As Canada marks its 150th anniversary this year, Vancouver and its stunning environs are leading the globe in eco-minded design and travel-worthy attractions.
One can’t help but notice upon first arrival in Vancouver that everyone seems to be on bicycles, in trains, or walking. It’s a welcome sight and one that makes sense, given the city’s mission to become the greenest in the world by 2020. This ethos bleeds into all areas of life and is one of many attractive selling points for the most populous city in British Columbia, the westernmost province of our northern neighbors. It’s home to Canada’s most expansive green roof, a six-acre plot on the Vancouver Convention Centre, full of native plants and grasses. It’s an example of what’s referred to in urban planning circles as “Vancouverism,” which refers to the delicate balance of respect for nature and healthy living with enthusiasm for dynamic urban life.
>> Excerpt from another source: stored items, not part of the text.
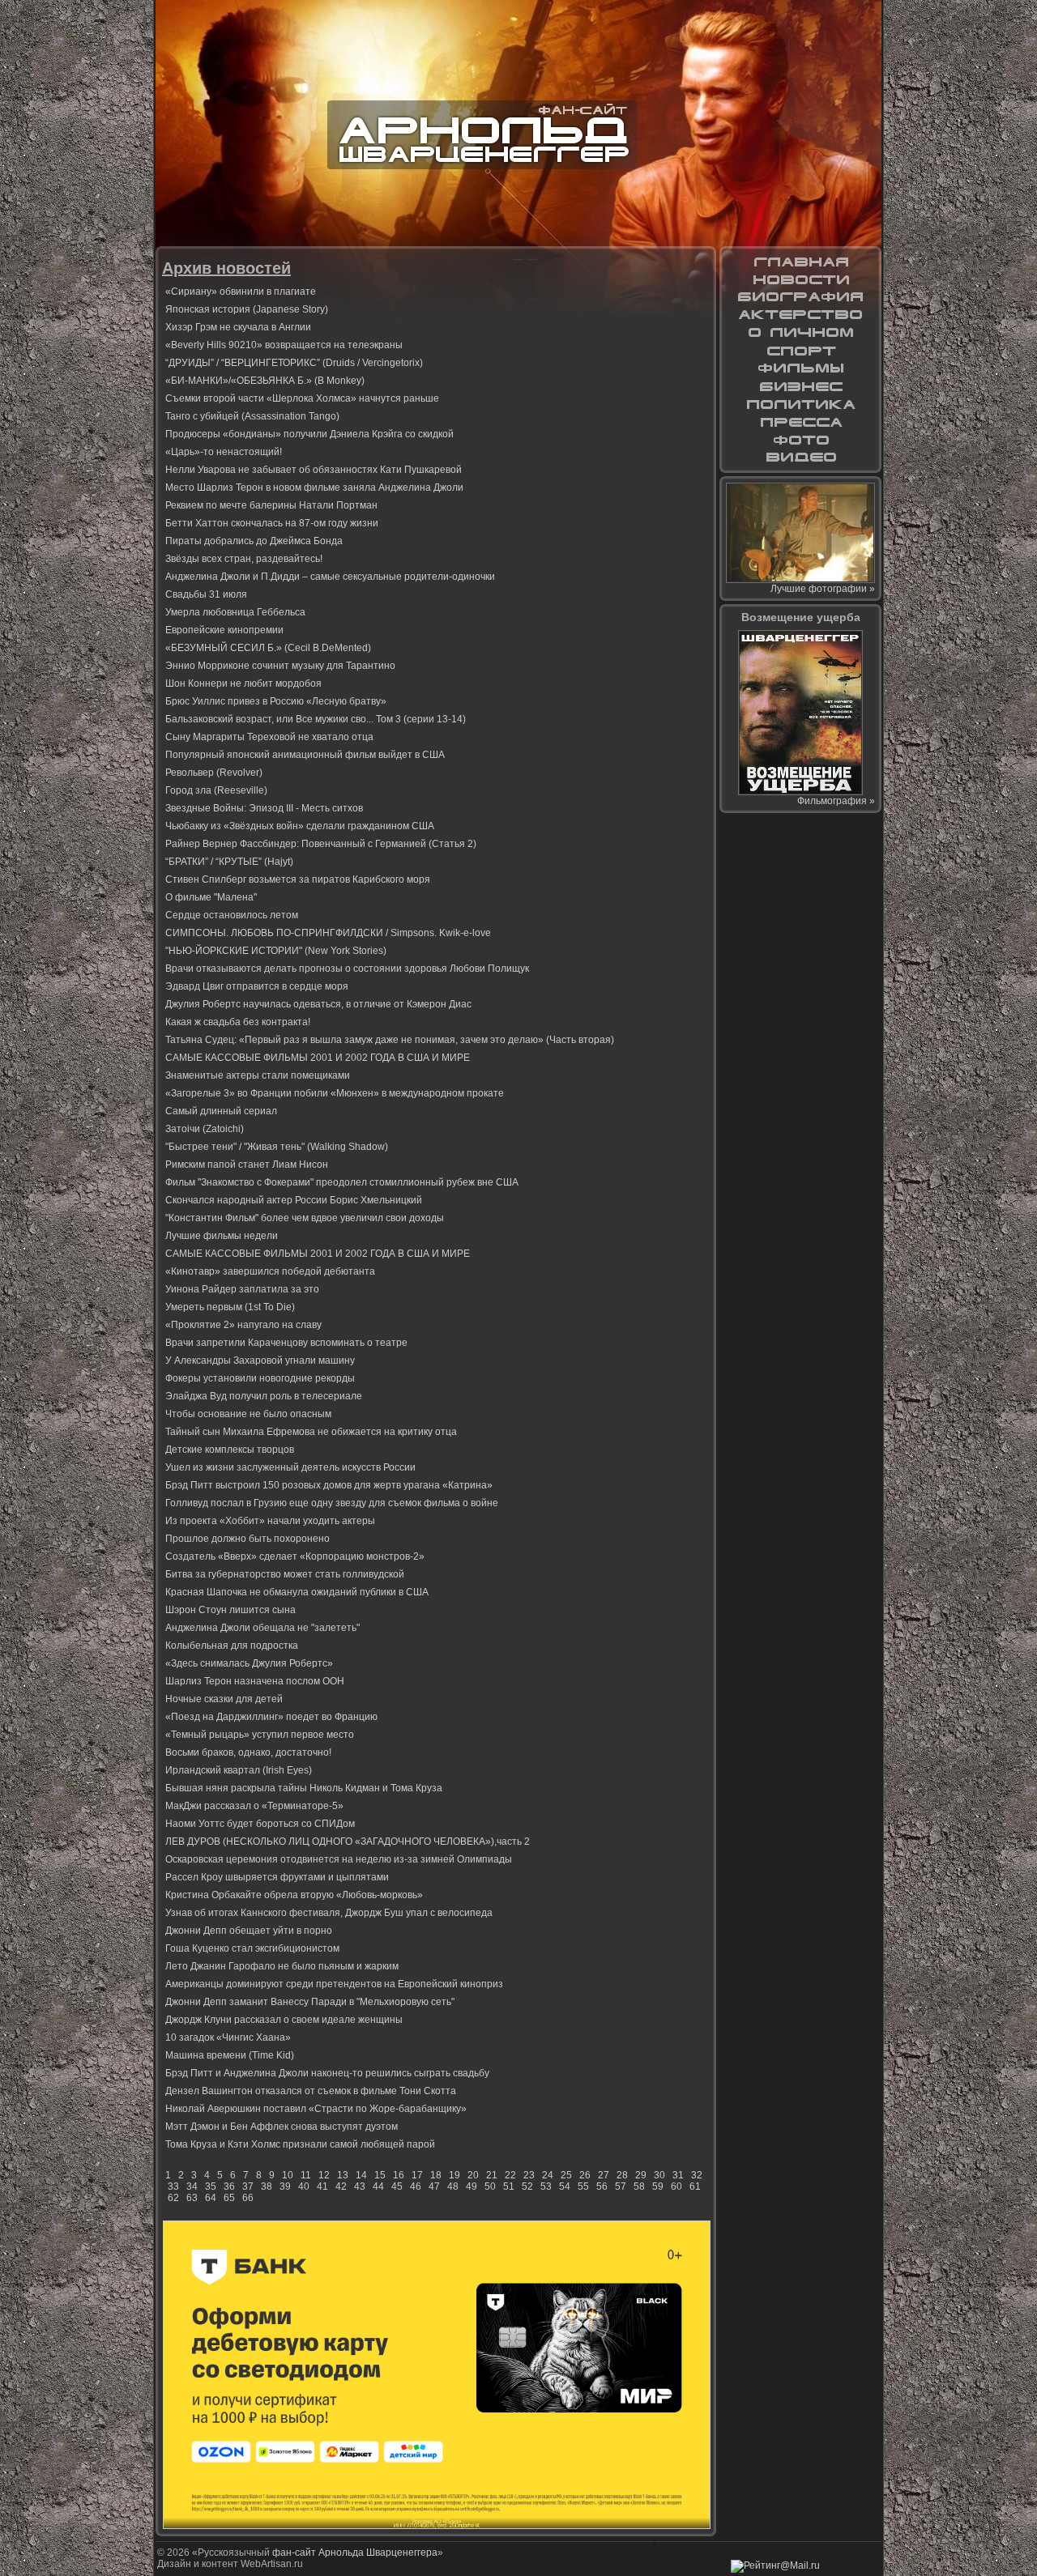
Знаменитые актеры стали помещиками (257, 1075)
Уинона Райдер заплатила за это (242, 1289)
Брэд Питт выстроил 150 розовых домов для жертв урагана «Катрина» (329, 1485)
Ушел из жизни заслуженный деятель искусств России (290, 1467)
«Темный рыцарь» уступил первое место (259, 1734)
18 (436, 2175)
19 (454, 2175)
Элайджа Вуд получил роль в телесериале (263, 1396)
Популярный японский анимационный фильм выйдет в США (305, 754)
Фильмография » (836, 801)
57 (620, 2186)
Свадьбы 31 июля (206, 594)
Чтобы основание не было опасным (248, 1414)
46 (415, 2186)
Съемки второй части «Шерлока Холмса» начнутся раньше (302, 398)
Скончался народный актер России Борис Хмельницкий (293, 1200)
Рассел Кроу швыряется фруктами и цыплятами (277, 1877)
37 (248, 2186)
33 (173, 2186)
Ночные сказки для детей (224, 1699)
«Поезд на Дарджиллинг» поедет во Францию (271, 1716)
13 (342, 2175)
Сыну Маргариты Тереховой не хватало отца (269, 737)
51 (508, 2186)
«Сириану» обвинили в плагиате (240, 291)
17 (417, 2175)
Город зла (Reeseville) (216, 790)
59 (658, 2186)
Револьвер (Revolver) (213, 772)
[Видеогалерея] (800, 457)
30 (659, 2175)
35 (210, 2186)
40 (303, 2186)
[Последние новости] (800, 279)
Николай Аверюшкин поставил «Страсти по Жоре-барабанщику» (316, 2108)
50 (490, 2186)
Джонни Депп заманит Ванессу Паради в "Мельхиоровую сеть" (309, 2002)
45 (397, 2186)
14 (361, 2175)
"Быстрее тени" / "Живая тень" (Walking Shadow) (276, 1146)
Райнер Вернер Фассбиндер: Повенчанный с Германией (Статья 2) (320, 843)
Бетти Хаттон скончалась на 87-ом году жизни (271, 523)
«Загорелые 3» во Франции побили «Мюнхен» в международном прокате (334, 1093)
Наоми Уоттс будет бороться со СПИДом (260, 1823)
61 (695, 2186)
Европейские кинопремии (224, 630)
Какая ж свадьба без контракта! (237, 1022)
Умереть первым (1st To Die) (230, 1307)
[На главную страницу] (800, 261)
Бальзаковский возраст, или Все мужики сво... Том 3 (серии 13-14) (315, 719)
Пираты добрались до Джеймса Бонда (254, 541)
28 (622, 2175)
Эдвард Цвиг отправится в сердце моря (256, 986)
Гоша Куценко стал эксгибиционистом (252, 1948)
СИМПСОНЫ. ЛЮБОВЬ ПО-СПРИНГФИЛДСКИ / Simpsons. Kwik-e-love (328, 933)
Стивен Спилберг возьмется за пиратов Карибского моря (297, 879)
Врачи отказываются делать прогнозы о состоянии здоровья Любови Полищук (347, 968)
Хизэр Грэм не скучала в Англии (238, 327)
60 (676, 2186)
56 (602, 2186)
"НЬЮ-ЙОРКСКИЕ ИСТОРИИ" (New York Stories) (275, 950)
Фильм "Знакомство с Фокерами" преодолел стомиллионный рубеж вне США (341, 1182)
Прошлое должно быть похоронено (247, 1538)
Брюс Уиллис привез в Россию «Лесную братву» (275, 701)
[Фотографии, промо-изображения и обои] (800, 440)
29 (641, 2175)
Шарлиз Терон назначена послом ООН (254, 1681)
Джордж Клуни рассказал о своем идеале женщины (284, 2019)
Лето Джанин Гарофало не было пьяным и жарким (282, 1966)
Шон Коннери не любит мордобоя (243, 683)
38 (266, 2186)
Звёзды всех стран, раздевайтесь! (243, 558)
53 (546, 2186)
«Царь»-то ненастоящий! (223, 452)
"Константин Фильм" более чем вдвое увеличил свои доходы (304, 1218)
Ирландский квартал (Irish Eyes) (238, 1770)
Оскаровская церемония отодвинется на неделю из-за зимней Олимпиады (338, 1859)
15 (380, 2175)
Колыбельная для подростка (231, 1645)
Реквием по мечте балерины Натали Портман (271, 505)
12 (324, 2175)
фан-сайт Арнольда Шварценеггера (354, 2552)
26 (585, 2175)
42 (341, 2186)
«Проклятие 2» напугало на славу (243, 1325)
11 (306, 2175)
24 (547, 2175)
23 (529, 2175)
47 (434, 2186)
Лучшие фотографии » (822, 588)
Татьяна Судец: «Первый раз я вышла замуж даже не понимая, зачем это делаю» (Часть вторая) (389, 1039)
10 (287, 2175)
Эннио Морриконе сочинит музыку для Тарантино (280, 665)
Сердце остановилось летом (231, 915)
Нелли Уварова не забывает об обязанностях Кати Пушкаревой (313, 469)
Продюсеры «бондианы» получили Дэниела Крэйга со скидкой (309, 434)
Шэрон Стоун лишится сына (230, 1610)
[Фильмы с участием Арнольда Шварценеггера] (800, 368)
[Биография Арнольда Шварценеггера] (800, 297)
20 (473, 2175)
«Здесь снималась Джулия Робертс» (249, 1663)
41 (322, 2186)
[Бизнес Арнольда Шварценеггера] (800, 386)
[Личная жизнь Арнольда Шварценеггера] (800, 333)
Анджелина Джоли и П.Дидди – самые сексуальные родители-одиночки (330, 576)
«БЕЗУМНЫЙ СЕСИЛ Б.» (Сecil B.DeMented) (268, 648)
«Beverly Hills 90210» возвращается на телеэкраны (284, 345)
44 (378, 2186)
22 (510, 2175)
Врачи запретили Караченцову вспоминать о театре (286, 1342)
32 (696, 2175)
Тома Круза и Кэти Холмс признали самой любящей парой (300, 2144)
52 (527, 2186)
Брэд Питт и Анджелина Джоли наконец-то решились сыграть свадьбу (327, 2073)
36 (229, 2186)
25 (566, 2175)
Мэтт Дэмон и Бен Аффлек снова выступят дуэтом (281, 2126)
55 (583, 2186)
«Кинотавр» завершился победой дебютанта (270, 1271)
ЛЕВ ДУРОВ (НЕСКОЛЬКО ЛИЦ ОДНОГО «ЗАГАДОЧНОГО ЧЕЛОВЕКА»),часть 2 (347, 1841)
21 (491, 2175)
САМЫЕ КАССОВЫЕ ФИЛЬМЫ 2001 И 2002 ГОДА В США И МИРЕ (317, 1057)
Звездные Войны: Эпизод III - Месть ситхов (264, 808)
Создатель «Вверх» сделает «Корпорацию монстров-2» (295, 1556)
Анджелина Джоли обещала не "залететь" (262, 1627)
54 (564, 2186)
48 (453, 2186)
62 (173, 2197)
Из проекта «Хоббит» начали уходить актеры (270, 1520)
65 (229, 2197)
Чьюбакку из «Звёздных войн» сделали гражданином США (299, 826)
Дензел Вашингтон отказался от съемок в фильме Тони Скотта (310, 2091)
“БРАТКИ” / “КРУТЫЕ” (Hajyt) (229, 861)
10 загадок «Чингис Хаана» (228, 2037)
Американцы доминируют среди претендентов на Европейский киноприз (334, 1984)
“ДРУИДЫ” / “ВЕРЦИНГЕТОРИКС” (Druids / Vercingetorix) (294, 362)
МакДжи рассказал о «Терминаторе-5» (254, 1806)
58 (639, 2186)
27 (603, 2175)
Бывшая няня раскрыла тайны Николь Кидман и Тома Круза (303, 1788)
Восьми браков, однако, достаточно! (248, 1752)
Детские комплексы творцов (229, 1449)
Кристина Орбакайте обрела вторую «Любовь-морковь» (294, 1895)
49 (471, 2186)
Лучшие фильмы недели (221, 1235)
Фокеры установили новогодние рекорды (260, 1378)
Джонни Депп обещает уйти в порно (248, 1930)
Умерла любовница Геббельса (235, 612)
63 (192, 2197)
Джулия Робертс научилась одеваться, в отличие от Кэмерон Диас (318, 1004)
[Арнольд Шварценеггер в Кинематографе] (800, 315)
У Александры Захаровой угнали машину (260, 1360)
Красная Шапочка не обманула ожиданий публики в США (297, 1592)
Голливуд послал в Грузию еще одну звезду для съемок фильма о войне (331, 1503)
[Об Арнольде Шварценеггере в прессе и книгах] (800, 422)
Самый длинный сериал (221, 1111)
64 (210, 2197)
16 (398, 2175)
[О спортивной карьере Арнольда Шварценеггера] (800, 351)
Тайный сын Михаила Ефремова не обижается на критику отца (311, 1431)
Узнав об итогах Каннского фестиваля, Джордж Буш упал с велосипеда (329, 1912)
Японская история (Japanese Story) (246, 309)
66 (248, 2197)
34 (192, 2186)
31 (678, 2175)
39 (285, 2186)
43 (359, 2186)
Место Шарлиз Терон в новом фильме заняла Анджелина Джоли (314, 487)
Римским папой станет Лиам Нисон (246, 1164)
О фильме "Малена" (211, 897)
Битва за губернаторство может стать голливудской (284, 1574)
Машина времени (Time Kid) (229, 2055)
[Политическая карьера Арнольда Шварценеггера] (800, 404)
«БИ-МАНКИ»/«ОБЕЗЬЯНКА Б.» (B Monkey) (265, 380)
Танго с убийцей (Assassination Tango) (252, 416)
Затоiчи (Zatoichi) (204, 1129)
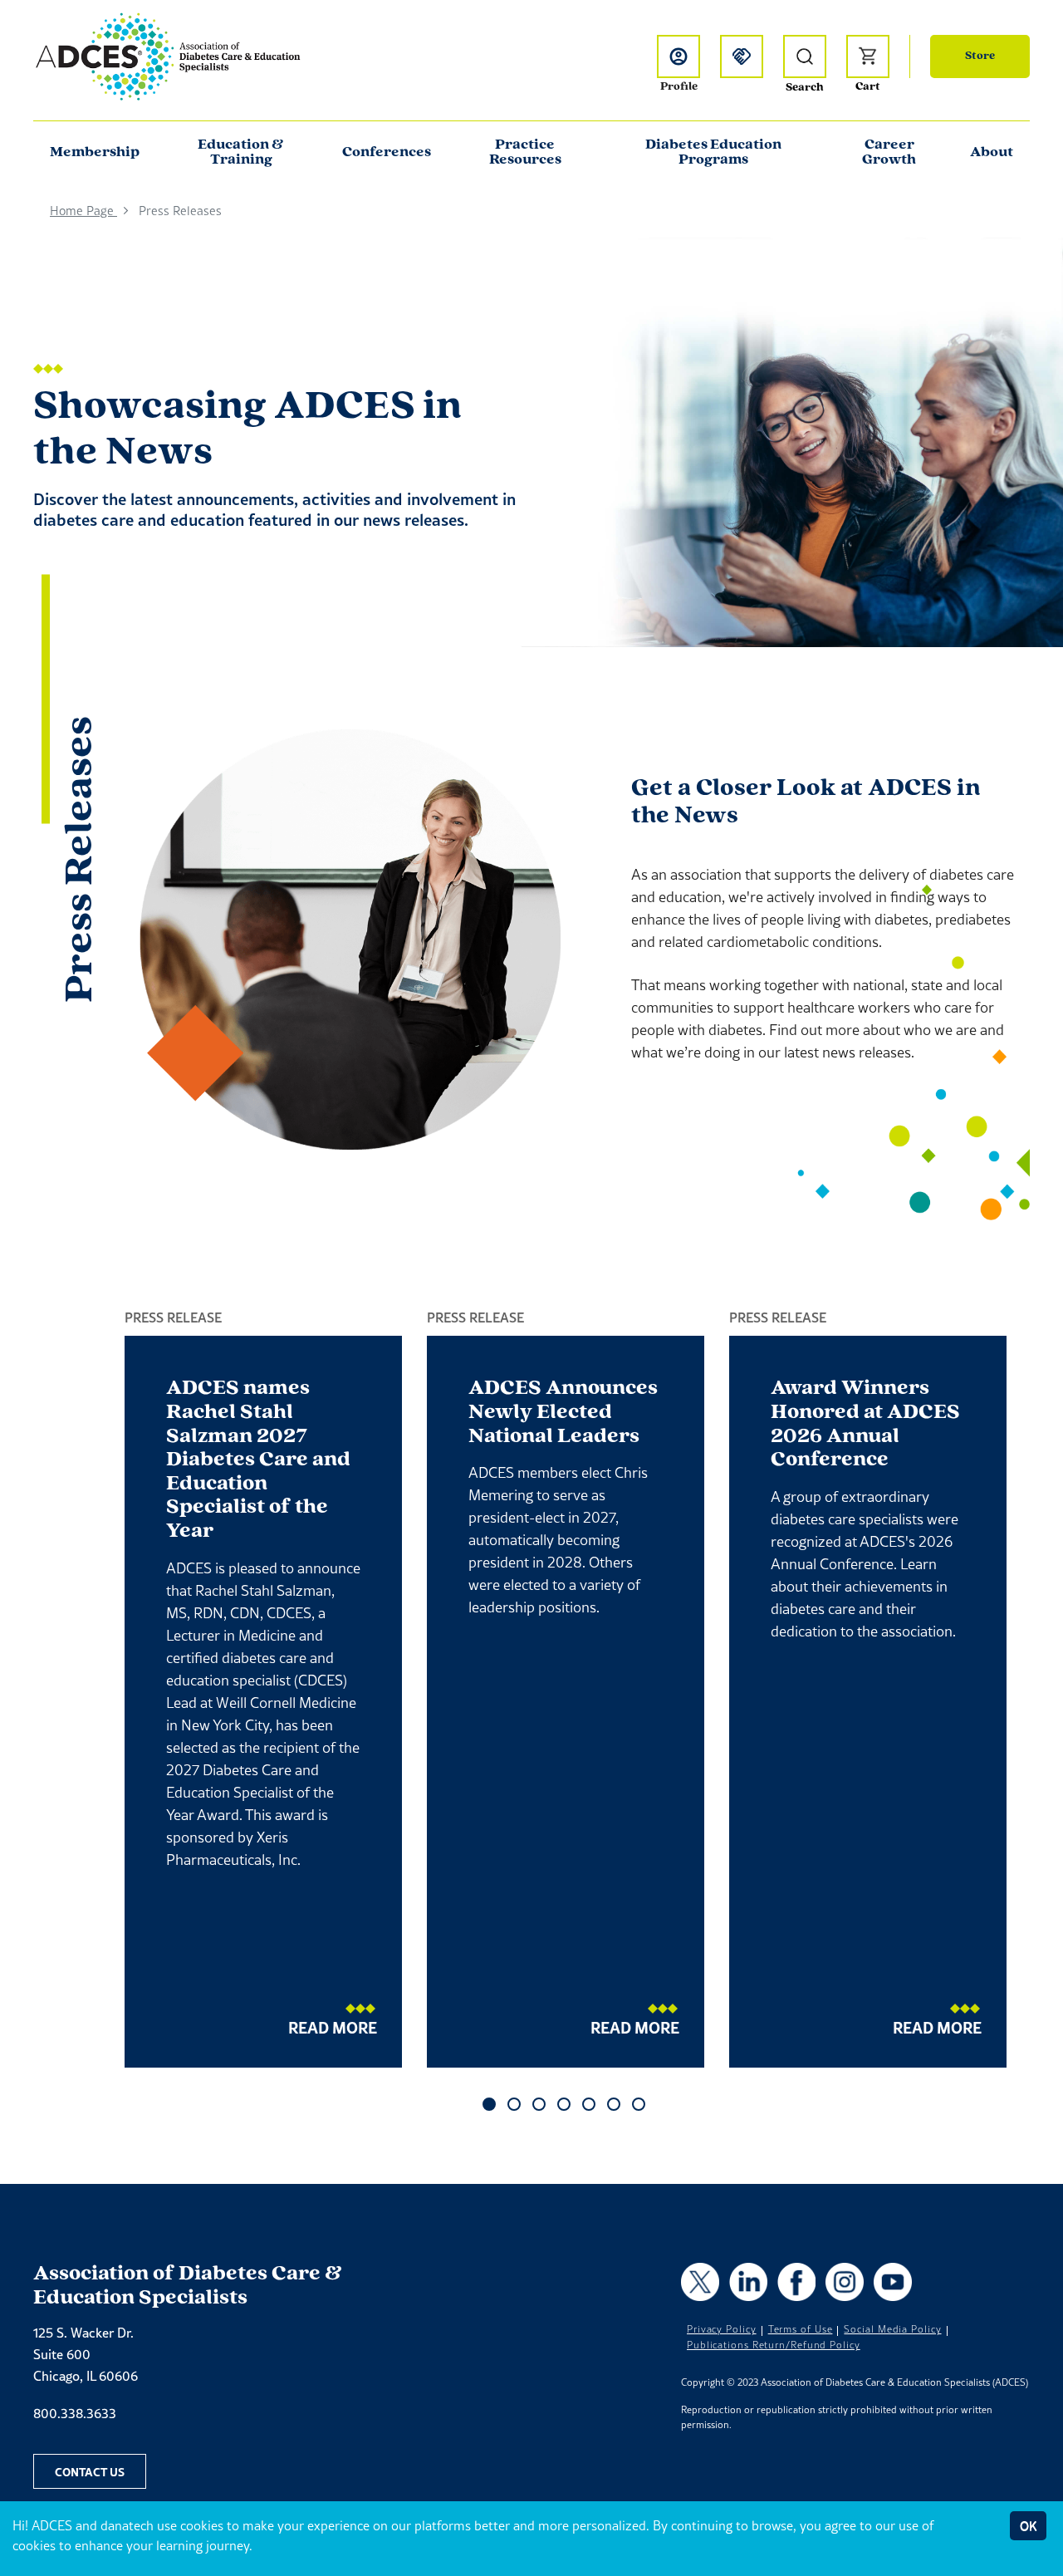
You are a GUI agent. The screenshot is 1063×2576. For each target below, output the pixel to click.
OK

Considering it’s Canada’s 150th (to celebrate, all national parks, national historic sites, and national marine conservations areas are free through December 31), there’s no better time to discover one of its most enthralling areas—breathtaking from a natural-beauty standpoint, and fascinating when it comes to culture, design, and creative output. There’s far more to B.C. than hiking, skiing, and snowboarding (think surfing and wine tasting!), and truly there’s no reason not to go.
Eat & Drink
Opened in late spring, Botanist has to be one of the most beautiful restaurants today, decked out in peaches and pastels, and designed by award-winning firm Ste. Marie Design, with some 250 native plants (50 species) of the Northwest, both living and preserved, woven throughout. The restaurant and garden terrace serve fresh, savory, and colorful dishes—as well as a $108-per-person tasting menu option called “We’ll Take It From Here’”—and there’s a newly added champagne lounge overlooking the lobby. Then there’s the cocktail lab, a glassed-off scientific space where an award-winning duo has devised ultracreative concoctions—using such contraptions as a band saw for custom ice and a centrifuge for clarified strawberry juice—served in sculptural drinking vessels, including a glass bird perched in a nest.